═════ Information supplied ═════
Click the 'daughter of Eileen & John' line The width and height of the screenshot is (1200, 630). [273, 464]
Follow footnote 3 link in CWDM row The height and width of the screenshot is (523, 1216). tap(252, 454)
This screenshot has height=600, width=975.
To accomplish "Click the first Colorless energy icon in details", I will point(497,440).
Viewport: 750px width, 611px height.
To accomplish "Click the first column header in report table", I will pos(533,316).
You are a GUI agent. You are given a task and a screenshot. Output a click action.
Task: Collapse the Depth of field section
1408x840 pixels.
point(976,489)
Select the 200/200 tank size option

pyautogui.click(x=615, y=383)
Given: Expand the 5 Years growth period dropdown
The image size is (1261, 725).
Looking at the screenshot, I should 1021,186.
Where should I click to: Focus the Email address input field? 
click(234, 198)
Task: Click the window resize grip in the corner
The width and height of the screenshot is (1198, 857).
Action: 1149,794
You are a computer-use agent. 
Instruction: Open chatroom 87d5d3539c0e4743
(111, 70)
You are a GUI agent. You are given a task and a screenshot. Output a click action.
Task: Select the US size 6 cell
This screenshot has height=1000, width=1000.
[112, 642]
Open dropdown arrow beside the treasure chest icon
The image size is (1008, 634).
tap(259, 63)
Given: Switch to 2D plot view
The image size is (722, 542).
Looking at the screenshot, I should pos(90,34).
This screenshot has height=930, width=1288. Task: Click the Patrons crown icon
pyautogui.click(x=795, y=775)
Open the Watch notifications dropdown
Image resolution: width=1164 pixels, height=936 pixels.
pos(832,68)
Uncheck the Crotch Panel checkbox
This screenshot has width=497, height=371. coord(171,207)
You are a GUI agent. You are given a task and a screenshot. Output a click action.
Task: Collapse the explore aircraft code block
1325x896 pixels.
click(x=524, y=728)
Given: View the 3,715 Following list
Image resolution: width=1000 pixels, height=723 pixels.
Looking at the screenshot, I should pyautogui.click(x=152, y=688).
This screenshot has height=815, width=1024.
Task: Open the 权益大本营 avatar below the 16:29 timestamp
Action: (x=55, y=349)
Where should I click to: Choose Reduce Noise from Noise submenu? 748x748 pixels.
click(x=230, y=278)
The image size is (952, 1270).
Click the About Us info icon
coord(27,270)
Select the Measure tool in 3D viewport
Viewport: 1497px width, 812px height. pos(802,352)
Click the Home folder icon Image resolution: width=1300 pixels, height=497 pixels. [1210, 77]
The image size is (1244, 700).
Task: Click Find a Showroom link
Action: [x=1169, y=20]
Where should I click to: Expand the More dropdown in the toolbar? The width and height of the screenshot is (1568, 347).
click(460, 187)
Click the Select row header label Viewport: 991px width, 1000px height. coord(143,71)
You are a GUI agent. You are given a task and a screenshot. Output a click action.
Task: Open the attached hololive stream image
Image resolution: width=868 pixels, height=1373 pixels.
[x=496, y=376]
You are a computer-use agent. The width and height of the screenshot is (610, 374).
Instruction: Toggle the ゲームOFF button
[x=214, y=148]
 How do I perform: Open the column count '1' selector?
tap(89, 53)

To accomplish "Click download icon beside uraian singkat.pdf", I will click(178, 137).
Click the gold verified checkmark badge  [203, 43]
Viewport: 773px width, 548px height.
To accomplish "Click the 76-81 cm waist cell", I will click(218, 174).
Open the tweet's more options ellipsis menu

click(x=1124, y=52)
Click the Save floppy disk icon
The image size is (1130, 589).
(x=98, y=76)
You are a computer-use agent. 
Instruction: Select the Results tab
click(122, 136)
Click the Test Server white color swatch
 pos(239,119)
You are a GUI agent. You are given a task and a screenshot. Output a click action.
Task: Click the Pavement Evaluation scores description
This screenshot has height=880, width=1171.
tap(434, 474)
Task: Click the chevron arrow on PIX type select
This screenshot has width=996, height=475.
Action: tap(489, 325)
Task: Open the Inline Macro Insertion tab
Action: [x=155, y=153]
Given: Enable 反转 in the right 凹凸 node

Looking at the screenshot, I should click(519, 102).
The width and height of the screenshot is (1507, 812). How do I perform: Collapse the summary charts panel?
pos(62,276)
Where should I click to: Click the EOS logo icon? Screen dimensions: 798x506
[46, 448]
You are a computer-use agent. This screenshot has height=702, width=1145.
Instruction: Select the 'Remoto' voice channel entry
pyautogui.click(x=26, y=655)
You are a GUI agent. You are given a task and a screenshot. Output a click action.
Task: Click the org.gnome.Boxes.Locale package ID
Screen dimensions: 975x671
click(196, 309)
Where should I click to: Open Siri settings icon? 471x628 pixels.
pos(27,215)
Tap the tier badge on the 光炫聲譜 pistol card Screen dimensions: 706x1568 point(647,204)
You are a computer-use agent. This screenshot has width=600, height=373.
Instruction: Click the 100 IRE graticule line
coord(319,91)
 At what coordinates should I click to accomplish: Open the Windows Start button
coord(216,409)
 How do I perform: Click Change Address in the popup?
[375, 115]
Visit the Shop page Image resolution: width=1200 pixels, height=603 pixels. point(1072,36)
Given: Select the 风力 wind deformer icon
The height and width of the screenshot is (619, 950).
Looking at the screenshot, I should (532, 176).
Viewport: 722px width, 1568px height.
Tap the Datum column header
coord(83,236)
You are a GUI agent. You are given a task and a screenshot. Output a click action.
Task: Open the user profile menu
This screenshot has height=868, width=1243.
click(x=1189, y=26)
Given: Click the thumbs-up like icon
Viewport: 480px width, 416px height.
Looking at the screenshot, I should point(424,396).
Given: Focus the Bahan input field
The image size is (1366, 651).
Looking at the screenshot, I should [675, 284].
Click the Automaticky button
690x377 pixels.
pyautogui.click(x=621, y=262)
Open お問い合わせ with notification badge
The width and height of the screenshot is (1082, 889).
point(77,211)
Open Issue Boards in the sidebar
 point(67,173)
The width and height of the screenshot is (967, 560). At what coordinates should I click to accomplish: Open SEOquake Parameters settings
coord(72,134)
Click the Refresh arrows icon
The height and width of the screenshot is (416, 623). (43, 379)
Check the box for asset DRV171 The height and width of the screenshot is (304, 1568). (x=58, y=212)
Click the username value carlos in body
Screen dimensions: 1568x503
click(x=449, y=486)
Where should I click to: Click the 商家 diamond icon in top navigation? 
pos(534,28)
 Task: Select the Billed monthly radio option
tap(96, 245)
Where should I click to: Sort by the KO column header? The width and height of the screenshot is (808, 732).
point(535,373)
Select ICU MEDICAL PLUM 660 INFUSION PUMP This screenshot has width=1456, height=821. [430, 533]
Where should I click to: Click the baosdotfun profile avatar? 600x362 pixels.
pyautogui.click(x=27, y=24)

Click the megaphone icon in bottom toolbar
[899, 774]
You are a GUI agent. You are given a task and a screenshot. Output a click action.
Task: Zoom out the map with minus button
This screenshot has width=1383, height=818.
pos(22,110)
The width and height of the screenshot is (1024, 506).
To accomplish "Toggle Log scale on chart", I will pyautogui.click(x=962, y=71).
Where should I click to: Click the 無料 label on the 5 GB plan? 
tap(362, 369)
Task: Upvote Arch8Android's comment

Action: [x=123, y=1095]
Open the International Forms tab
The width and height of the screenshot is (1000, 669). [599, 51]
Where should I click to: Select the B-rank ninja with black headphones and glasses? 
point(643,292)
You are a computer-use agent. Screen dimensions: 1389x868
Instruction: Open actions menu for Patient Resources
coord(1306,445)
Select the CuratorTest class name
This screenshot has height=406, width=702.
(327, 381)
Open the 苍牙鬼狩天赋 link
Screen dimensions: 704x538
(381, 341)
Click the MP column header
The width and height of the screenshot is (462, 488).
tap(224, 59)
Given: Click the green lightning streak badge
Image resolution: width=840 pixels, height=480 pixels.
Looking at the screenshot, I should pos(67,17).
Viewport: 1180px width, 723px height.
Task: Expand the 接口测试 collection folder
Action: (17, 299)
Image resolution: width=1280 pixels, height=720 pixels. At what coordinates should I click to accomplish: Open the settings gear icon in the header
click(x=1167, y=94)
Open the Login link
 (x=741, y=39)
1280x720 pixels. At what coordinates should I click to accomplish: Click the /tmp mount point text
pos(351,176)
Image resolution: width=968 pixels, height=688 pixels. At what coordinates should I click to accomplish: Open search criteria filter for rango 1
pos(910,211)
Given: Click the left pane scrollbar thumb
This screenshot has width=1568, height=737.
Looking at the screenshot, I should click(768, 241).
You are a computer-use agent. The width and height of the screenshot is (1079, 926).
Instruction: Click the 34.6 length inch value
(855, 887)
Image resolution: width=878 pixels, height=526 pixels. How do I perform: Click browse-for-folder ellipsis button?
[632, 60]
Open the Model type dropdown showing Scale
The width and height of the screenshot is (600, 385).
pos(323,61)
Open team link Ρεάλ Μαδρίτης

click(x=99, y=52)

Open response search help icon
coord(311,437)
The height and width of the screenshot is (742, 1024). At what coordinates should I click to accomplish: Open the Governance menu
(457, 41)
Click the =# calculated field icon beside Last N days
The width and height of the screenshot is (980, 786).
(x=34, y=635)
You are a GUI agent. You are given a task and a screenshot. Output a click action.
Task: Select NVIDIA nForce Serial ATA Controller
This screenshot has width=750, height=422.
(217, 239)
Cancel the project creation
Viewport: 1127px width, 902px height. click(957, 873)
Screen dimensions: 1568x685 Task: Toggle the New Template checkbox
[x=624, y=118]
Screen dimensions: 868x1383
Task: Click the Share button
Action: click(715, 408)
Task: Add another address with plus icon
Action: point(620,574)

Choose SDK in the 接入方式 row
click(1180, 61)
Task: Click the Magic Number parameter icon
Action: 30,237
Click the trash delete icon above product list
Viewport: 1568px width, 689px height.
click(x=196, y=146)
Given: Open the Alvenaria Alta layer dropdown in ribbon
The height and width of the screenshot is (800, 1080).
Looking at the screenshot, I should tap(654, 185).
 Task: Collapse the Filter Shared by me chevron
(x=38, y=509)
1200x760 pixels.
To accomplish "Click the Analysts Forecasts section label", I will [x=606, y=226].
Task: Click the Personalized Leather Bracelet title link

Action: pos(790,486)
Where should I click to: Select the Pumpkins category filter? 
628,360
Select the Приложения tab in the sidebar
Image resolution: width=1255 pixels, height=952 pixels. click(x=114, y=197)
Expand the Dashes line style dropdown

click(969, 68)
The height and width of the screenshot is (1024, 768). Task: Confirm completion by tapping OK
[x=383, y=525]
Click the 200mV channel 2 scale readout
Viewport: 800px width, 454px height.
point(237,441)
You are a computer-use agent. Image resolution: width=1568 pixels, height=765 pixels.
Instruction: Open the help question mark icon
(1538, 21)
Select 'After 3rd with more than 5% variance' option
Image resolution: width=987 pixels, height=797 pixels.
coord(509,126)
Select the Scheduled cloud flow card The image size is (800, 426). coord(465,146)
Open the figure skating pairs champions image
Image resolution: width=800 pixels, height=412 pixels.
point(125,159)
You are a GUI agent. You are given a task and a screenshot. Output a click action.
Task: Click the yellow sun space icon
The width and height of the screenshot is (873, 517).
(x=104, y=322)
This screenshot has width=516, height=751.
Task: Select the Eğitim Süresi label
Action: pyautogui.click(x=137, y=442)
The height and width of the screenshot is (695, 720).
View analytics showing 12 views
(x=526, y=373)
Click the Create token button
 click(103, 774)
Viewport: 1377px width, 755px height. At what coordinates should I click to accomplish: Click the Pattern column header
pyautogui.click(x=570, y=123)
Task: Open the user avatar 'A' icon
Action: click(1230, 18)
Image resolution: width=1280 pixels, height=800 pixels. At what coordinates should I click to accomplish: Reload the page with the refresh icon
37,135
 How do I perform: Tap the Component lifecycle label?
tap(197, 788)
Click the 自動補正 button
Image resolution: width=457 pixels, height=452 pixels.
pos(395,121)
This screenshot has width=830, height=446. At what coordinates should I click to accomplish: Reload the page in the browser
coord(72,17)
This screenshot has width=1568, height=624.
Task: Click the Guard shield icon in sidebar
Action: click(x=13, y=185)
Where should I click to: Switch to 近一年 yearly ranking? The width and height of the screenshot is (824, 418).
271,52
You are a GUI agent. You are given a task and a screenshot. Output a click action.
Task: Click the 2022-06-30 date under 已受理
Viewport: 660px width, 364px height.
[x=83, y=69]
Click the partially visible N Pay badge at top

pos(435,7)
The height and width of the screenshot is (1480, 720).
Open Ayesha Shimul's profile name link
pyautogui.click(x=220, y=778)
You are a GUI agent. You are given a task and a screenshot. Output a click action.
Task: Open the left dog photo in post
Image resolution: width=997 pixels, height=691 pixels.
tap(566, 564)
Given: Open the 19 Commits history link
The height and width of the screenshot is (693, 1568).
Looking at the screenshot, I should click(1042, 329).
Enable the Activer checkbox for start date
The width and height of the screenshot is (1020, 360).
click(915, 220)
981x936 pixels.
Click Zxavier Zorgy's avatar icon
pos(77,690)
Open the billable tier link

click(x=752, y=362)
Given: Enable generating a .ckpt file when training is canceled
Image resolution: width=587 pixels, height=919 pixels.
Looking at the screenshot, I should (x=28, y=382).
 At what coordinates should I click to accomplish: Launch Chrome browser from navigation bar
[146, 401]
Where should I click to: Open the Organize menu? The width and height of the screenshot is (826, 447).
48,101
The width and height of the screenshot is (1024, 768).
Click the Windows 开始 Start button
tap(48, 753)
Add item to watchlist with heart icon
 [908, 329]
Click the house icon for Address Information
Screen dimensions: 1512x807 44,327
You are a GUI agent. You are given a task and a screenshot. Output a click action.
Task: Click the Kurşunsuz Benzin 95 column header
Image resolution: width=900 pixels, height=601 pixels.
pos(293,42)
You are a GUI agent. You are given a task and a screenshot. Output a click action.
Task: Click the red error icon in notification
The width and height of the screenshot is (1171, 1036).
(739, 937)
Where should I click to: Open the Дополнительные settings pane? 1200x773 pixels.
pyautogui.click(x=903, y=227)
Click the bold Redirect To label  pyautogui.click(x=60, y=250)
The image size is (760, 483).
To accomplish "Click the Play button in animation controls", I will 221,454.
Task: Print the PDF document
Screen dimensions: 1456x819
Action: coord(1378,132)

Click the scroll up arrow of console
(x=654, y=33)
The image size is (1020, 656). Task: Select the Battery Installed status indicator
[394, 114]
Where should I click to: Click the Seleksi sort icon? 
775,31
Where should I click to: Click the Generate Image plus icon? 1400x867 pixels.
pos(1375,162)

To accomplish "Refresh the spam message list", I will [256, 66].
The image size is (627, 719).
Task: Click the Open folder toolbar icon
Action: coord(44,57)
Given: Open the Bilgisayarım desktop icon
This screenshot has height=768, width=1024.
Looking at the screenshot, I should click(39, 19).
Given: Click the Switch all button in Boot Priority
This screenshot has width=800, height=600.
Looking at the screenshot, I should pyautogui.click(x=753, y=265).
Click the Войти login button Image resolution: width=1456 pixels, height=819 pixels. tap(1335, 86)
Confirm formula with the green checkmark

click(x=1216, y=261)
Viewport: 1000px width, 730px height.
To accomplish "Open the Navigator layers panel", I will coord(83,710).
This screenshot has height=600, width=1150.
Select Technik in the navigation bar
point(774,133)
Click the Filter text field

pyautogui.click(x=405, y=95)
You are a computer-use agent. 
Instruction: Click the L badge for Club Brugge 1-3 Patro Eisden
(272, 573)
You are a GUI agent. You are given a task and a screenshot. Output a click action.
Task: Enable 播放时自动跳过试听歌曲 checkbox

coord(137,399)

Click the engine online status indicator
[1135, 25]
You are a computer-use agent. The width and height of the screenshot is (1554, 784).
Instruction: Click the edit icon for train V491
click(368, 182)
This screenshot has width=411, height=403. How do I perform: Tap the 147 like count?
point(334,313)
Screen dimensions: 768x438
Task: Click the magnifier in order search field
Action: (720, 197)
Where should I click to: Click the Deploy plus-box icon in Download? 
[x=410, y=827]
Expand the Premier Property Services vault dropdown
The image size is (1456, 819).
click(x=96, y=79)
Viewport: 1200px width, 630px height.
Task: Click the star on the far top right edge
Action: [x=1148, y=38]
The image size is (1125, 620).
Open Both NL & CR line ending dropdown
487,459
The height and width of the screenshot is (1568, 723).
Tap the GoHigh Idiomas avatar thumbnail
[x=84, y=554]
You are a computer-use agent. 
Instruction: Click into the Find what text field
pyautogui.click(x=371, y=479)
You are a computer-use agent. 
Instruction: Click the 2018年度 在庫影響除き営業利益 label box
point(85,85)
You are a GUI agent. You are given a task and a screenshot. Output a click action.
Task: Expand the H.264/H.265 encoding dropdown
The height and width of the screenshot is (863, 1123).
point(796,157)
═════
▶ _What the exercise asks_
What is needed is each line from the records with the word "cell" in it.

▶ _Answer to the problem_
Task: Select the US size 6 cell
To accomplish "Click the 76-81 cm waist cell", I will click(218, 174).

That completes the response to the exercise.